Nach meiner letzten Trennung verbrachte ich Tage damit, mir kopflose Torsos anzusehen, Taps zu geben und überall zu sein, nur nicht im gegenwärtigen Moment. Ich bekam und verschickte Dickpics. Ich textete mit Typen und hatte, zumindest noch am Anfang, Lust auf Sex mit ihnen. Nach ein paar Dates flachte diese jedoch ab. Was blieb war der Kick der Aufregung, das flaue Gefühl im Magen, das meinen Körper durchfährt, wenn ein Mann mich fragt, ob ich Sex mit ihm haben möchte.

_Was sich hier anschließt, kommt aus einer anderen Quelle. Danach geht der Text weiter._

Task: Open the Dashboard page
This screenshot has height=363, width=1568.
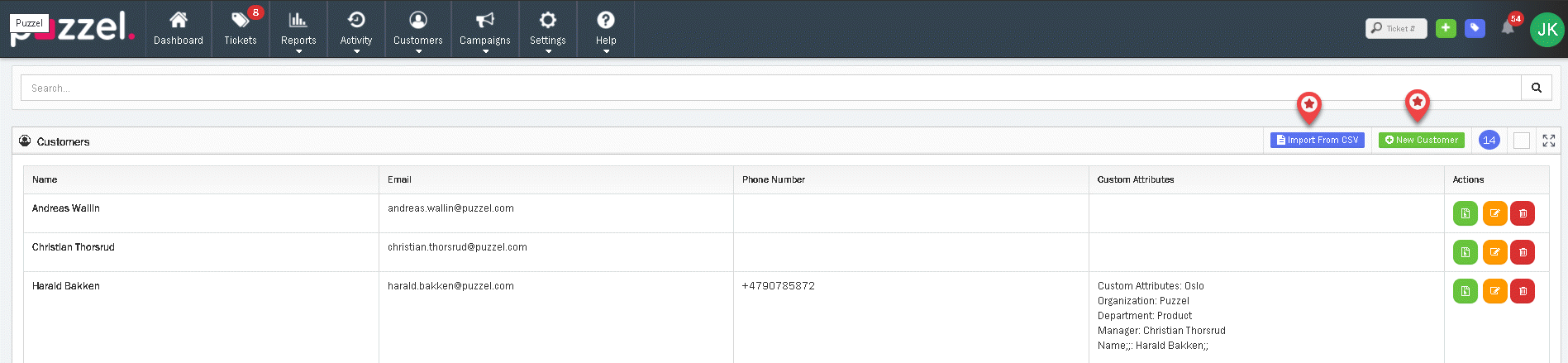Action: point(178,29)
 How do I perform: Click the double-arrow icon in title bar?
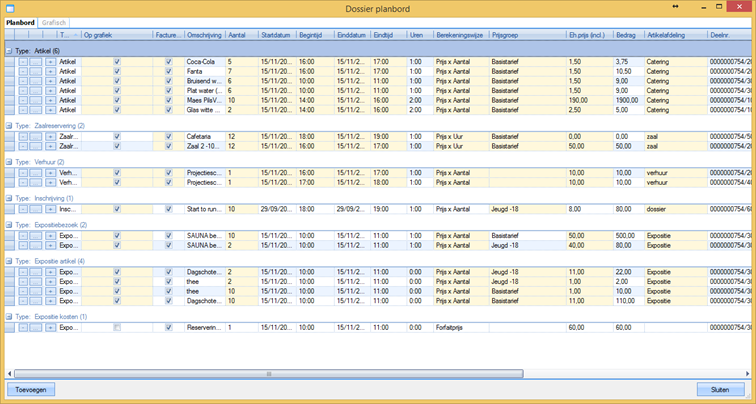point(676,8)
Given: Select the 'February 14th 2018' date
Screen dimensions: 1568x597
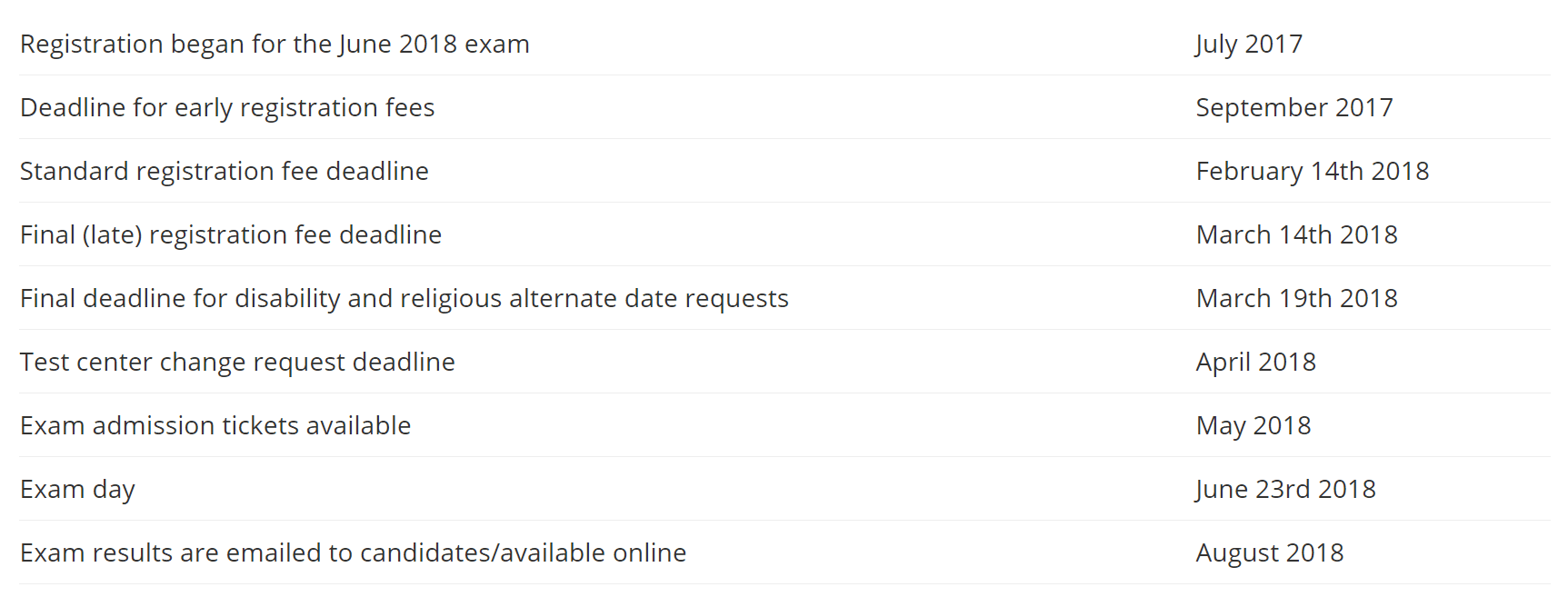Looking at the screenshot, I should 1312,171.
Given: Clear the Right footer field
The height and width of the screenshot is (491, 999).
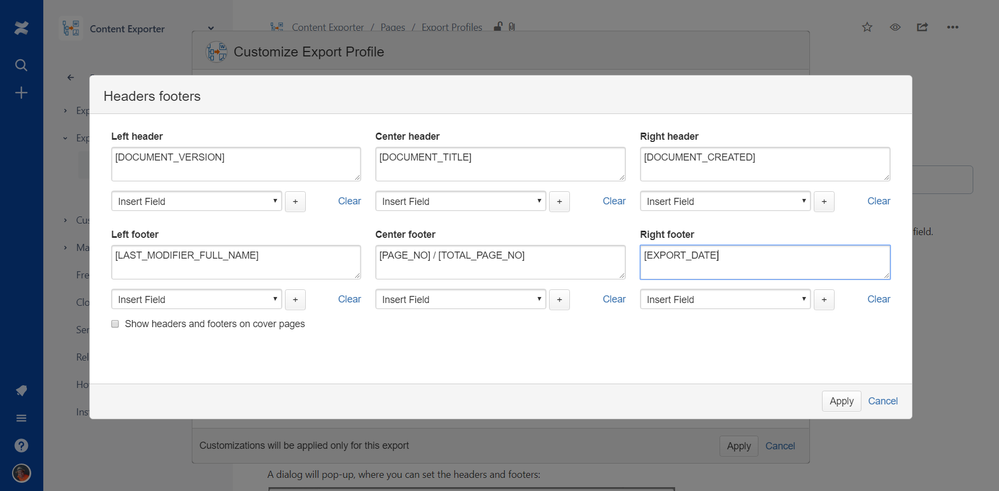Looking at the screenshot, I should (878, 299).
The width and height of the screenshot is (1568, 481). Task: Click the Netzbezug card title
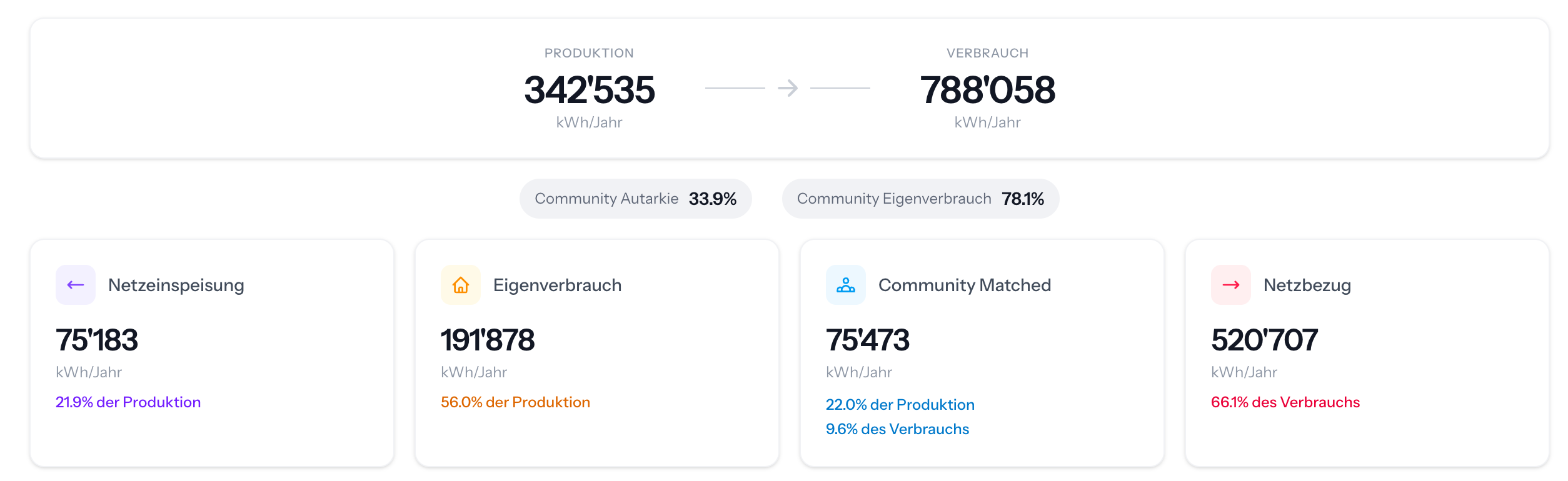pyautogui.click(x=1307, y=285)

Das Jagen von Sixpacks, prallen Schwänzen und runden Ärschen. Ein Hormoncocktail, der zur Droge werden kann.

 

Während ich da an meinem Handy hänge, merke ich oft nicht, wie die Zeit vergeht. Ich bin gefesselt. Das Handy klebt an meiner Hand und ich bin nicht fähig, es weg zu legen. Meist dauert es eine Weile, bis ich realisiere, was ich da gerade eigentlich tue, dass ich die App zum zehnten Mal refreshe, um wieder bis nach ganzen unten zu scrollen. Vielleicht ist dort ein neuer, ein anderer Typ, mit dem ich Sex haben kann.

 

Dann lösche ich die App, um sie zwei, drei Tage später wieder runterzuladen und ein neues Konto einzurichten. Manchmal schreibe ich Männern von unterschiedlichen Accounts innerhalb weniger Tage. Das kommt merkwürdig an, sie werden skeptisch. Und auch ich fühle mich nicht gut.

 

Warum tue ich das dennoch? Wieso lasse ich Grindr nicht einfach auf meinem Handy? Oder wieso lösche ich es nicht ganz? Wieso schaffe ich keinen moderaten Umgang damit?

 

“Was man sich verbietet, wird zur Obsession”, sagt meine Therapeutin. Desto mehr etwas unterdrückt wird, ein Verhalten oder ein Verlangen, desto mehr rückt es in unsere Gedanken und wir können es nicht loslassen. Macht Sinn. Aber was verbiete ich mir? Das Fühlen meiner Gefühle? Oder Sex mit “XL Hung” von nebenan zu haben?

 

Ich weiß, dass ich schlecht mit mir allein sein kann. Jedesmal, wenn ich allein auf Geschäftsreise war, habe ich mir Grindr heruntergeladen. Ich hatte allerdings nie die Intention jemanden zu treffen. Es war einfach eine Ablenkung. Ich fand es in manchen Situationen ganz schlimm, dort allein in der Stille mit mir selbst zu sitzen. Fehlt mir in solchen Momenten die Gegenwart und Verbindung zu anderen Menschen, wenn ich Grindr zum einhundertsten Mal runterlade? Vielleicht.

 

Wenn ich auf der App unterwegs bin, sehe ich viele Männer, die den ganzen Tag online sind. Ich kenne ihre Muster und Gedanken nicht, aber sie scheinen ebenfalls etwas zu suchen. Ob es nun Ablenkung ist, ein geiler Fick oder die große Liebe. Jedenfalls bin ich nicht allein mit meinem Verhalten. Ich bin mir nicht sicher, ob Grindr ein Ort ist, an dem man überhaupt etwas findet oder eher ein Ort, an dem man lernt: Was man möchte, was man nicht möchte und was einen erfüllt. Die Frage, wenn Grindr nicht die Antwort ist, lautet jedoch weiterhin: Wo finde ich das, was mich glücklich macht? Auf dem Weg zur Antwort, die hoffentlich irgendwann kommt, versuche ich mir nichts zu verbieten: Weder meine Gefühle noch den Sex mit “XL Hung” von nebenan.